Evolutionary dynamics, intrinsic noise and cycles of co-operation

TL;DR

This paper analytically investigates how demographic noise can induce coherent oscillations between cooperation and defection in finite populations playing the prisoner's dilemma, extending to strategies with errors.

Contribution

It provides a systematic analytical framework to characterize noise-induced cycles in evolutionary game dynamics, including complex eigenvalue regimes and different microscopic dynamics.

Findings

Demographic noise can amplify to produce oscillations in cooperation levels.

Analytical predictions match observed quasi-cycles in simulations.

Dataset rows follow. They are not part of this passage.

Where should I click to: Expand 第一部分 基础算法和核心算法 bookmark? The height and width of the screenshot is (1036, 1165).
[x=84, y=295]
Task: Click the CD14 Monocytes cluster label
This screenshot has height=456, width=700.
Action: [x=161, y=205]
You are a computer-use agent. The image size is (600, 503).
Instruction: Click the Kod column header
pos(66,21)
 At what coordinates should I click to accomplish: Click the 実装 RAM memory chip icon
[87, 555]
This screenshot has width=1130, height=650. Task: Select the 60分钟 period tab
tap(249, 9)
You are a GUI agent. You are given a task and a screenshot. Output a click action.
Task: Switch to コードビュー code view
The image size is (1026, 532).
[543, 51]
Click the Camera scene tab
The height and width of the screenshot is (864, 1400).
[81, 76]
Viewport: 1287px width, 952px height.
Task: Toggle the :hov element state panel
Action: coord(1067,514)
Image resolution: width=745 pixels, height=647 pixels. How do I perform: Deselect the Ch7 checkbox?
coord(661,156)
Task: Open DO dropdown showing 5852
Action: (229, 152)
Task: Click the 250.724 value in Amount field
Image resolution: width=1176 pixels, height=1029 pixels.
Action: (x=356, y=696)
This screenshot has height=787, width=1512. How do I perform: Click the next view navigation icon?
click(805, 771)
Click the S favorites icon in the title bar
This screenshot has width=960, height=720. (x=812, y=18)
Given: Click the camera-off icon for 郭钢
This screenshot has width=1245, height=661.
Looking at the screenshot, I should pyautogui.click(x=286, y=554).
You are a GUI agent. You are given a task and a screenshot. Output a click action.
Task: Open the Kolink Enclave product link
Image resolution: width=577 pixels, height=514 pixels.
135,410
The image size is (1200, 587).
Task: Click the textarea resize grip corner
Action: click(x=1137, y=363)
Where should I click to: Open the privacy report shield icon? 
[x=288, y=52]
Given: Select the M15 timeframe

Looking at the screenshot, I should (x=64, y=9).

Extended analysis includes strategies with error-prone decision-making.

Abstract

We use analytical techniques based on an expansion in the inverse system size to study the stochastic evolutionary dynamics of finite populations of players interacting in a repeated prisoner's dilemma game. We show that a mechanism of amplification of demographic noise can give rise to coherent oscillations in parameter regimes where deterministic descriptions converge to fixed points with complex eigenvalues. These quasi-cycles between co-operation and defection have previously been observed in computer simulations; here we provide a systematic and comprehensive analytical characterization of their properties. We are able to predict their power spectra as a function of the mutation rate and other model parameters, and to compare the relative magnitude of the cycles induced by different types of underlying microscopic dynamics. We also extend our analysis to the iterated prisoner's dilemma game with a win-stay lose-shift strategy, appropriate in situations where players are subject to errors of the trembling-hand type.